Has anyone swapped one of these into a US 80?

I'd love to see a pic or two of a factory manual or converted setup.
 
Well if it's in your 91 then something out of a FJ60 might work. I saw a write up of putting a 62 3FE into a 60, so I'd image the tranny swap would be just as easy. All Fj60 sold in the US had 4 speeds but SOR and MAF have rebuilt 5 speeds available.

I'm not real up on those drive trains so I'm sure I'll take it in the shins pretty quick if I'm wrong.
 
Mark4WD lists a V8 kits for 80series 5 spd, so I'm assuming they are refering to the h150/151 manual available in AUS.
 
Sorry Dog

The Landcruiser 5-speed transmission is the H55F, which is used predominantly behind the petrol / diesel engines.

The H151R (think it has an R) is used on the lighter cruisers [prado(sp?) - "Shed Guy" to the defense], and some diesels in the Hilux

The H15x series was found mainly in the hilux line.

The H55F does bolt up to the tractor motor in the 62/80 series. Mark's sells adapters to bolt the H55F to most V8's.

I have seen a 1FZE to a H151R 5-speed tranny in a FJ40!

You can get used / new H55F tranny's from various sources in the US.

Joe
 
I think SOR has had 5 speeds for the 80 series trucks but not sure which engine. We haven't discussed that option to much from what I remember. You should realise that automatics offer better gearing over a manual. This has to do with the torque converter. In first gear and near a dead stop the input/output ratio of the converter is quite high and that translates directly to lower gearing. To achieve the same ability with a manual you would have to drop the diff gearing so low the truck wouldn't be much use on the highway. You can feel the effects of this when driving down the highway and the torque converter unlocks and slips slightly. It almosts feels like a half gear change.
 
I was making the assumption based on this page
http://www.marks4wd.com/lc-80-series-info.htm
and

http://www.timbertoys.org/faq/

Where this page has the 80 models available:
FJ80
L-GNPNEA 3F-E 1/90-8/92 NA 4FC
R-GCMRSQ 3F 1/90-8/92 ARL 5F SOB
R-GNMNSQ 3F 1/90-8/92 ARL 5F LUB GXL
R-GNPNEQ 3F-E 1/90-8/92 ARL 4FC LUB GXL
R-GNPEEQ 3F-E 1/90-8/92 ARL 4FC LUB VX

FZJ80
L-GNPEKA 1FZ-FE 8/92-1/90 NA 4FC
R-GCMRKQ 1FZ-FE 8/92-1/95 ARL 5F SOB
R-GNMNKQ 1FZ-FE 8/92- ARL 5F LUB GXL
R-GNPNKQ 1FZ-FE 8/92- ARL 4FC LUB GXL
R-GNPEKQ 1FZ-FE 8/92- ARL 4FC LUB VX

So according to this a right hand model (1st letter) was available with a 5spd (4th letter is M) in a carb model or later with the V6.
 
everybody listed up.

H151 and H150 trannies are long aluminum 80 series and 70 series 1FZ and 1HD-T trannys (and 80's use them with 1HZ diesels as well NOT IN 70 SERIES). Shifter is in main body of tranny. They never were seen in north America, period. Specter has take outs, but there are about 1.5 million other yards around the world to find one. These use their own transfer case.

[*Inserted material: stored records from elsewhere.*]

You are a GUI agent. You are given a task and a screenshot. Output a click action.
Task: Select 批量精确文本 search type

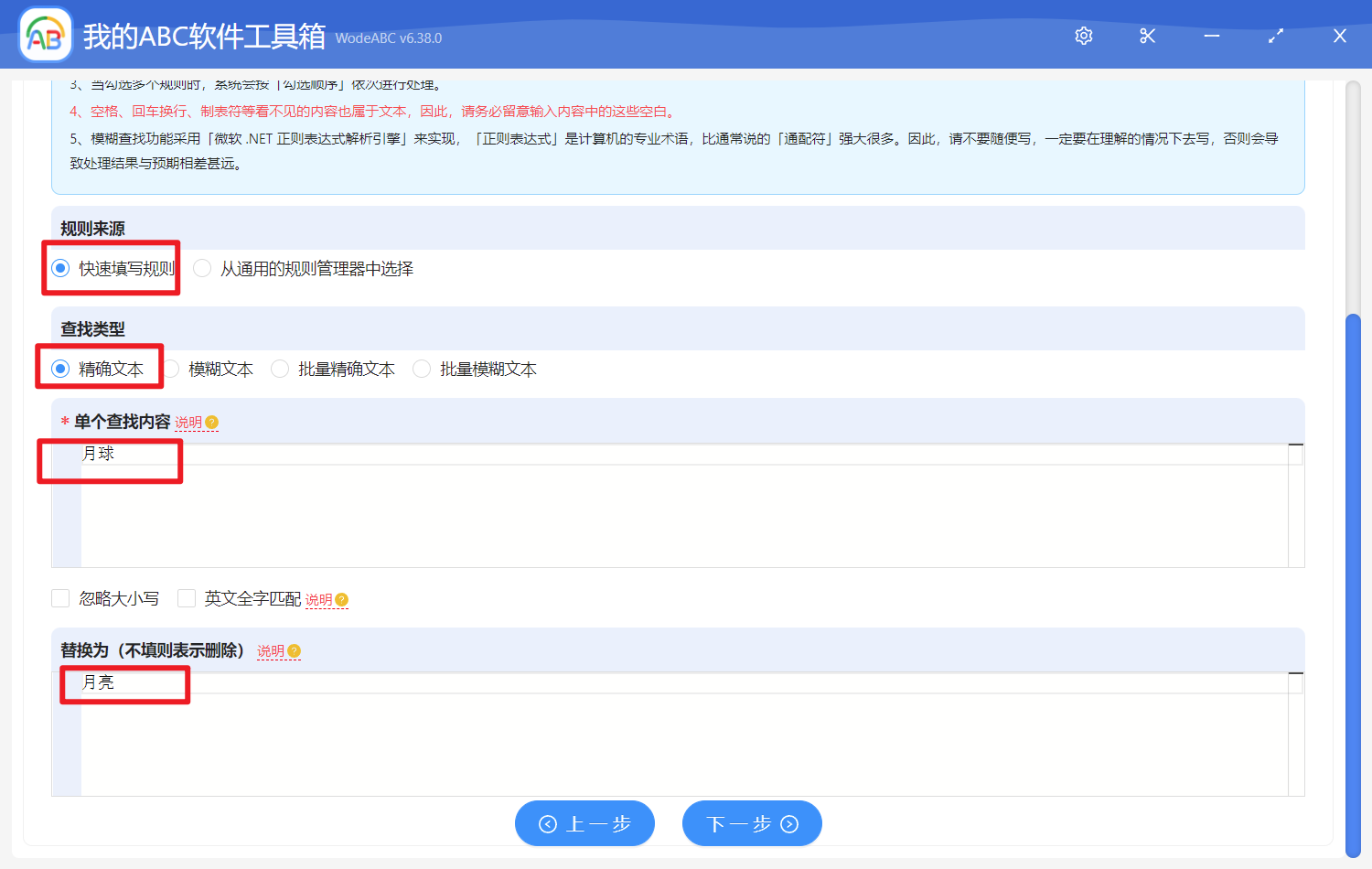point(281,369)
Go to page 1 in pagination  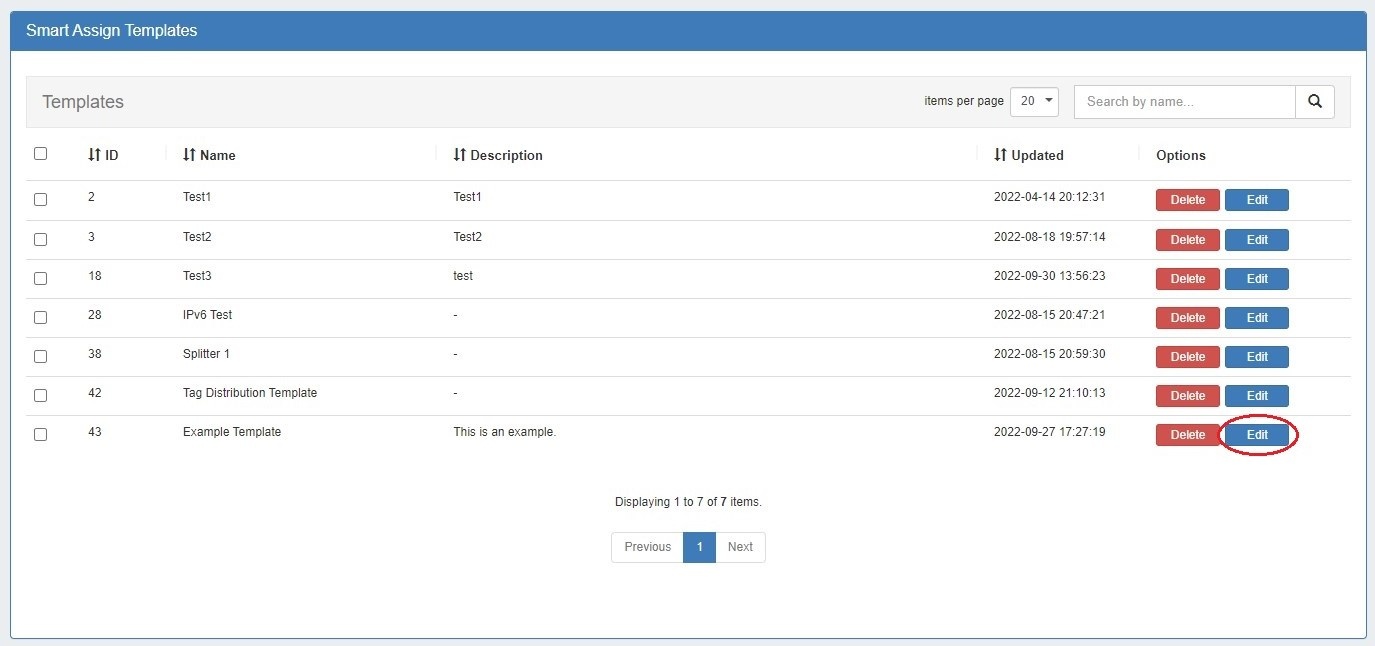[699, 547]
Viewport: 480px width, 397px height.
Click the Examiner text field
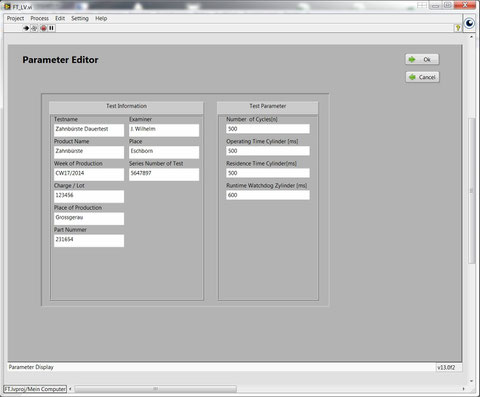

R series aluminum trannys are R141, R154, R150, R151 etc. Smaller trannies with cousins used in 4 runners, supras, turbo mini trucks, and 70 series with PZ/HZ engines (like mine trucks 1999-2003) and the 4 spd (R141) in mine trucks with PZ engine. Shifter is in back extension. Will accept a std 1983+-1992 transfer case with correct adapter.

a 1991 FJ80 has a 3F-EFI engine (there are carb models elsewhere). A 3F is a 2F is a F for all block to bellhousing applications. F series engines (NOT FZ) take cast iron manual trannies. Therefore, a H55 (which is a cast iron 5 speed) will bolt to a 1991 FJ80 using a 3F (1985+ US) OR a 2F bellhousing (essentially a type 1974-1980 and b type 1981-1985 use the B type). You could even put a 1974 bellhousing, flywheel, and 4sp US tranny behind a 1991 2F.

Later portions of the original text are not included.